Thailand: Protect the right to protest

Thailand: Protect the right to protest - Civic Space

Thai authorities used excessive force against pro-democracy protesters and failed to prevent violence by counter-protesters yesterday, leading to dozens of injuries, said ARTICLE 19. The Thai government must take immediate steps to facilitate the enjoyment of the right to protest in line with international human rights standards.   

“The police have failed their duty to the Thai people,” said Matthew Bugher, ARTICLE 19’s Head of Asia Programme. “Over the past month, the police have repeatedly disregarded human rights standards and best practices in the policing of assemblies.”

On Tuesday, pro-democracy protesters gathered on streets approaching the Thai Parliament building while MPs considered proposals to amend the Constitution. One proposal, backed by the signatures of more than 100,000 Thai citizens, would open the door to amendments touching on the institution of the monarchy.

Around 3pm, police forces deployed water cannons and tear gas against the protesters after they attempted to breach a razor wire barrier blocking a road leading to the Parliament building. Until early evening, protesters clashed with police officers in two separate locations in the area. The police repeatedly used water cannons and tear gas to push back the protesters, who responded by throwing smoke bombs and paint at the lines of police.

Journalists behind police lines reported police officers carrying guns that fire rubber bullets. There is no clear evidence that the police fired the weapons, and police officials denied their use during yesterday’s protest.

Pro-monarchy counter-protesters wearing yellow shirts to symbolise their loyalty to the monarchy also gathered in the area and clashed with the pro-democracy protesters. Initially, riot police separated the two groups. However, video posted on social media later showed police officers informing the royalist protesters that they would withdraw and seconds later vacating their position between the two groups. During the ensuing skirmishes, royalists were filmed throwing rocks and wielding clubs. Live broadcasts included sounds that appeared to be gunfire.

On Tuesday evening, Erawan Medical Centre reported injuries to at least 55 protesters, including six with gunshot wounds. Some of those treated at the hospital were suffering from exposure to tear gas. The injured included a kindergartener and elementary school student.

In recent weeks, Thai authorities have at times responded to the growing youth-led protest movement with excessive force. On 16 October, riot police used water cannons against protesters, at one point using water containing chemical irritants. On 8 November, authorities again deployed water cannons against protesters attempting to deliver letters to the royal palace. Police officers have routinely been photographed in plain yellow shirts, making it difficult to distinguish them from pro-monarchy protesters.

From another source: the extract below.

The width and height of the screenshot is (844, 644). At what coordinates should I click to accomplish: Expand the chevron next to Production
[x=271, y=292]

In its General Comment No. 37, the Human Rights Committee emphasized that tear gas and water cannons should be used with care and only in exceptional circumstances. The UN Human Rights Guidance on Less-Lethal Weapons in Law Enforcement specifies that water cannons, tear gas or chemical irritants should only be used after law enforcement personnel have sought to ‘identify and isolate any violent individuals separately from the main assembly’. Water cannons should only be used where ‘there is a significant likelihood of loss of life, serious injury, or widespread destruction of property’ and only after a warning.

The Human Rights Committee has further noted that States must protect protesters ‘against possible abuse by non-State actors, such as interference or violence by other members of the public, counter-demonstrators and private security providers.’

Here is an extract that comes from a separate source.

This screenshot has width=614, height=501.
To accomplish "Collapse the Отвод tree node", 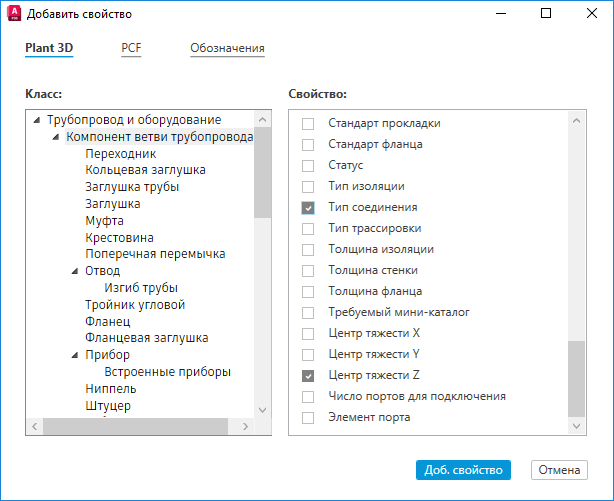I will [75, 271].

In October 2020, ARTICLE 19 and Thai Lawyers for Human Rights published a briefing on violations of the right to freedom of expression and peaceful assembly during the 2020 youth-led protest movement. The briefing highlighted the illegitimate use of emergency measures, attacks on the media, the excessive use of force by police, and the harassment and obstruction of protesters.

At the time of publication, thousands of pro-democracy protesters had assembled in central Bangkok.

“It doesn’t appear that the protest movement will lose momentum anytime soon,” said Bugher. “Thai authorities need to re-focus their strategy on engagement and facilitation of assemblies, rather than taking actions that send people to the hospital.”